Thanks for this incredibly insightful explanation. This definitely triggered a few cellular neighbourhoods in my brain.
Great video! Beautifully explained.
Fantastic work! ❤️
Great stuff, thanks for putting out all these videos
Excellent presentation, this really gives me something to think about.
Very cool info. Cheers!
Thanks for making it. Very useful for a better understanding of this cool module. 👍
Love your videos, well done here
Nice :)
I absolutely would have watched a 2 hour video on this
Wow! Be careful what you wish for. :)
Nice one
Does this module ever create loops or is it always evolving?
From what I gather it wont loop exactly but one could use the seed inputs to reset it into looping behaviour? How easy is that to achieve? Thanks for the video BTW 😀
It doesn't really create loops, and when it does it's usually just a loop with one state so it just seems to freeze up. I have seen it get into a 2-step loop before where it flips back and forth between two states. If it's ever gotten into a longer loop, I never noticed it. That really isn't the purpose of this module.

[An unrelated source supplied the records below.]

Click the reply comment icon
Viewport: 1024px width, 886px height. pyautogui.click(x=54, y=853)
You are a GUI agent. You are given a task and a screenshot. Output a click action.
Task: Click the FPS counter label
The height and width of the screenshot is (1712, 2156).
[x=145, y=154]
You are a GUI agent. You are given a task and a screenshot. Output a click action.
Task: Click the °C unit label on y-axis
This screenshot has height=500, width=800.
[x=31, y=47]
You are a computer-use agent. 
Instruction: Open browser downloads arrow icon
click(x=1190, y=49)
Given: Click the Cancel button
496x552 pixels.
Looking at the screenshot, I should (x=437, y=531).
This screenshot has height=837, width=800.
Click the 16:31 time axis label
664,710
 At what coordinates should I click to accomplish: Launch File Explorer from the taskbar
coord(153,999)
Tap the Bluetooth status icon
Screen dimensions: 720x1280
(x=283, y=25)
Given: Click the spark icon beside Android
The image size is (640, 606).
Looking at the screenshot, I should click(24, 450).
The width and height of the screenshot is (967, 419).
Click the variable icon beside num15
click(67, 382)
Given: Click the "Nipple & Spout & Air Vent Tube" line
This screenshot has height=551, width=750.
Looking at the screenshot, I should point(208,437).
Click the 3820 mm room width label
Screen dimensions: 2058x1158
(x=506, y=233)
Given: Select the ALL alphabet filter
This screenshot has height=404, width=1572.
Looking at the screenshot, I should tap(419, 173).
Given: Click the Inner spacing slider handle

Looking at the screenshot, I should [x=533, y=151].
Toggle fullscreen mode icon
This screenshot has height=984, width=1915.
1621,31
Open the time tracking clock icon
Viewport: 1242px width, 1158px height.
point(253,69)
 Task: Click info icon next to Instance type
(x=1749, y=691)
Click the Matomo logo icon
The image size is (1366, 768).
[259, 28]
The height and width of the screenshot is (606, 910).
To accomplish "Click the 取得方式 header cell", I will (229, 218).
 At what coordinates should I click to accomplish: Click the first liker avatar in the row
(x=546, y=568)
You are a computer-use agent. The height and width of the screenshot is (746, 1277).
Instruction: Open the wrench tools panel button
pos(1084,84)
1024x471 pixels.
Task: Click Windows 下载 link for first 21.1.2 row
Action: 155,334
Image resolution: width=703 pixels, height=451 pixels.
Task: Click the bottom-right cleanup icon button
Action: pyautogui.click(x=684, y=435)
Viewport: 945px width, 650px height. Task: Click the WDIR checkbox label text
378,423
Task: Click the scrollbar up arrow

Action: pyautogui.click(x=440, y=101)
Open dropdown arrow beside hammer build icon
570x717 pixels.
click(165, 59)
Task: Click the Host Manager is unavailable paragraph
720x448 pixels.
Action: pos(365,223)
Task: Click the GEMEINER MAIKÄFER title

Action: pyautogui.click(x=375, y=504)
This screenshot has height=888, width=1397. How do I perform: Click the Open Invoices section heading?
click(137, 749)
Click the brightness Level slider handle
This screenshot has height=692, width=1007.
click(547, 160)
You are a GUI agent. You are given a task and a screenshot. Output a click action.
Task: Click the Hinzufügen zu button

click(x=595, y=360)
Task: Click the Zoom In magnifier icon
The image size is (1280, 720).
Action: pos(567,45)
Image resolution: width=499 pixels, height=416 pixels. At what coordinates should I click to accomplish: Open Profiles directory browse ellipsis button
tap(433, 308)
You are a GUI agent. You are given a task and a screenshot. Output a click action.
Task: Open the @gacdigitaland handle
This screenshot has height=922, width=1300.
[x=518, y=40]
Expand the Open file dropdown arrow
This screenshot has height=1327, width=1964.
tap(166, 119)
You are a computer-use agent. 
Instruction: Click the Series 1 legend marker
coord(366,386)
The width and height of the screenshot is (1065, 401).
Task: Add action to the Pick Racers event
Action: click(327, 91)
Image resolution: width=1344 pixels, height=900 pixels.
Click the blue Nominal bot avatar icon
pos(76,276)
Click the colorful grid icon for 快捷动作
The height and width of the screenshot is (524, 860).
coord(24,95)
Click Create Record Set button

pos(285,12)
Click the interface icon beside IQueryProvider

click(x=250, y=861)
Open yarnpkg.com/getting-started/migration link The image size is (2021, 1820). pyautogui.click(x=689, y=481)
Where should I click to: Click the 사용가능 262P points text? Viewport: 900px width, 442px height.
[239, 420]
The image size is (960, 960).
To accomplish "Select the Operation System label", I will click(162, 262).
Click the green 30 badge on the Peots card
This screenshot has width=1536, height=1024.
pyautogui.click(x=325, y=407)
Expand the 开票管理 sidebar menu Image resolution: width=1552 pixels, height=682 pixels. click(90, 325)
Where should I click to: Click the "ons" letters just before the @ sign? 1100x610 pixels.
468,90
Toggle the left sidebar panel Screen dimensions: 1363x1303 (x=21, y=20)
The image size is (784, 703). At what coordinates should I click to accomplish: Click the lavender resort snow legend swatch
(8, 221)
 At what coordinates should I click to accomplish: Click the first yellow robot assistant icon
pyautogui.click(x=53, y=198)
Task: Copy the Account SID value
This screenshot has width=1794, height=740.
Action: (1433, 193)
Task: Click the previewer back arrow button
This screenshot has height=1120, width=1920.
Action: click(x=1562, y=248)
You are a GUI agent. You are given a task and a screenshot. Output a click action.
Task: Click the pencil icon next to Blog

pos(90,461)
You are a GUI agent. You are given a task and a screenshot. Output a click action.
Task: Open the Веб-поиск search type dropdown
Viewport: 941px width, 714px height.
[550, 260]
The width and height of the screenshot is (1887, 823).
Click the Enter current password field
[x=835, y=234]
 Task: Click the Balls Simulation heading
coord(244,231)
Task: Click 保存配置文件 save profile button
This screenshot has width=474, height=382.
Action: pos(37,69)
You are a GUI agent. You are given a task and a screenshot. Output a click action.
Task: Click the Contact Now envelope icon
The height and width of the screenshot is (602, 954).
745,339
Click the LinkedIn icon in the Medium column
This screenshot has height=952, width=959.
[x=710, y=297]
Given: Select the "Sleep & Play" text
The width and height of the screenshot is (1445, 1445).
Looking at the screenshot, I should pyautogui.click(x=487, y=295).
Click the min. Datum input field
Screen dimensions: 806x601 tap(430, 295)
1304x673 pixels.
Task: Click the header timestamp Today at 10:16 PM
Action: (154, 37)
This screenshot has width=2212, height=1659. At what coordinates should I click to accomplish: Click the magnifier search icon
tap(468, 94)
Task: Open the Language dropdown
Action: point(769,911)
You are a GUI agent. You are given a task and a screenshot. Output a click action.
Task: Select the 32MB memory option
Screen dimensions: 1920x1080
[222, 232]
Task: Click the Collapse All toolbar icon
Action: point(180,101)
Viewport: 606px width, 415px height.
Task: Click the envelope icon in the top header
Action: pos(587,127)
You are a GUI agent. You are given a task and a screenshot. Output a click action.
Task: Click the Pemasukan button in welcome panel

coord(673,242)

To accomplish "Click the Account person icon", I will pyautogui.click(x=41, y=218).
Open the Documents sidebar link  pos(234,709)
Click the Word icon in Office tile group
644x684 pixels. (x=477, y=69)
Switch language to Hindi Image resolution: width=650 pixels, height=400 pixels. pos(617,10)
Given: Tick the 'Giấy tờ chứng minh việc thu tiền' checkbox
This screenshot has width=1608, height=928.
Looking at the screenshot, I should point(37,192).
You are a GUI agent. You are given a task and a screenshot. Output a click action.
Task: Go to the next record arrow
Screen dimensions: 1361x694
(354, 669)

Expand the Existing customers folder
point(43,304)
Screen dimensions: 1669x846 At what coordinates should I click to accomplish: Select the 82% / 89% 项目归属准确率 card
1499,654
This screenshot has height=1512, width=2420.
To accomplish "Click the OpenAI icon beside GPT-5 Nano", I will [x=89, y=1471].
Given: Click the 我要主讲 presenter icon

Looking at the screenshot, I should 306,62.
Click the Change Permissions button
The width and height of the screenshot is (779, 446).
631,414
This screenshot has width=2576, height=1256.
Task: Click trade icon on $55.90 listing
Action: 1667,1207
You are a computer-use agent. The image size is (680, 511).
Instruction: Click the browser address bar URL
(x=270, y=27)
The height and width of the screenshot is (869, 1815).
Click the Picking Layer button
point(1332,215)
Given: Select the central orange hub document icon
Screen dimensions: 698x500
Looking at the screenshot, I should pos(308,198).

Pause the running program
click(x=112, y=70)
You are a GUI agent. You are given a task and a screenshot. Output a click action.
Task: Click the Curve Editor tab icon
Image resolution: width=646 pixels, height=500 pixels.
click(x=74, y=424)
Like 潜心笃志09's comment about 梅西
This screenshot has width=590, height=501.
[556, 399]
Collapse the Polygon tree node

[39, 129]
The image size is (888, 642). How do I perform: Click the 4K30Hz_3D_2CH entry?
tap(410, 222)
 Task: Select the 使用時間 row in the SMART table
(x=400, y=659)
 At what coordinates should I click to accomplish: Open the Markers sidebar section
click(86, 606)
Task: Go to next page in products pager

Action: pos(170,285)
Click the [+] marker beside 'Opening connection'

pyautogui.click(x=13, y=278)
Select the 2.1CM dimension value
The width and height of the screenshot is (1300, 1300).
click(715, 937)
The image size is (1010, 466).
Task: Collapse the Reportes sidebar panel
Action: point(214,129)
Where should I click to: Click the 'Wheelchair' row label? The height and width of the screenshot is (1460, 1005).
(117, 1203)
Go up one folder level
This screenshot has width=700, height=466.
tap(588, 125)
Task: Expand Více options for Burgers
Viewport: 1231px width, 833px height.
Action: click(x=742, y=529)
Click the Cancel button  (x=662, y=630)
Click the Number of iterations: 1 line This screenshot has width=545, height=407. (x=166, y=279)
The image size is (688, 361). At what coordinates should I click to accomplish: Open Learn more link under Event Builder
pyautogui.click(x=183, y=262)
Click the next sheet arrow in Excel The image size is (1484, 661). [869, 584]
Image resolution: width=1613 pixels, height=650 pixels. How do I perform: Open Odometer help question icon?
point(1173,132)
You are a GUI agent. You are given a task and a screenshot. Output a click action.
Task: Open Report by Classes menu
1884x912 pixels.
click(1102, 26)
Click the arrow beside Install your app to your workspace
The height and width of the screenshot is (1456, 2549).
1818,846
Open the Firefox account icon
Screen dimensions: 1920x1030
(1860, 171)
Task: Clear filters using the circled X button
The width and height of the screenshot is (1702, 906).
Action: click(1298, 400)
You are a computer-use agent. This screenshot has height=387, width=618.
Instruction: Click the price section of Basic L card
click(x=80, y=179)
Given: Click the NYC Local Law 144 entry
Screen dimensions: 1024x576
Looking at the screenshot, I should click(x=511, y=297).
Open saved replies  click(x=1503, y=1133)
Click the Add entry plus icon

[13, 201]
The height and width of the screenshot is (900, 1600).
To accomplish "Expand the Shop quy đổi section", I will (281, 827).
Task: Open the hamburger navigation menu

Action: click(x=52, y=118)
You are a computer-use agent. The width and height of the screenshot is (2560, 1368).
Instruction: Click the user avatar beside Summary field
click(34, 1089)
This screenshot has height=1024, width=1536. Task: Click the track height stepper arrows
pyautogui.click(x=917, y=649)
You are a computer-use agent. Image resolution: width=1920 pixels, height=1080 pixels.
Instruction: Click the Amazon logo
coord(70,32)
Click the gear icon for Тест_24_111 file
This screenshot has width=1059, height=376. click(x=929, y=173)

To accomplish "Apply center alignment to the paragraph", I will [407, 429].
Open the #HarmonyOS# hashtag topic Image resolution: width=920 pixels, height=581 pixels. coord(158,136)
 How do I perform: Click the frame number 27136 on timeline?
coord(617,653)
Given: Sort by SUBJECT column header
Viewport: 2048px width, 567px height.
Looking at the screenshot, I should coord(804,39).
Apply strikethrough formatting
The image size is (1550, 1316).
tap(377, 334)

The seed inputs just add an 'extra cell' to the corner, they don't work in any way special. The most useful thing they do is give me a way to break out of a frozen loop.
@@SoundVoltage thanks for the info. In terms of musical application, what's the difference between what this produces and a stream of random cv then? Does it produce sequences with chaotically re occurring motifs, hinting at some kind of underlying structure that could be musically useful?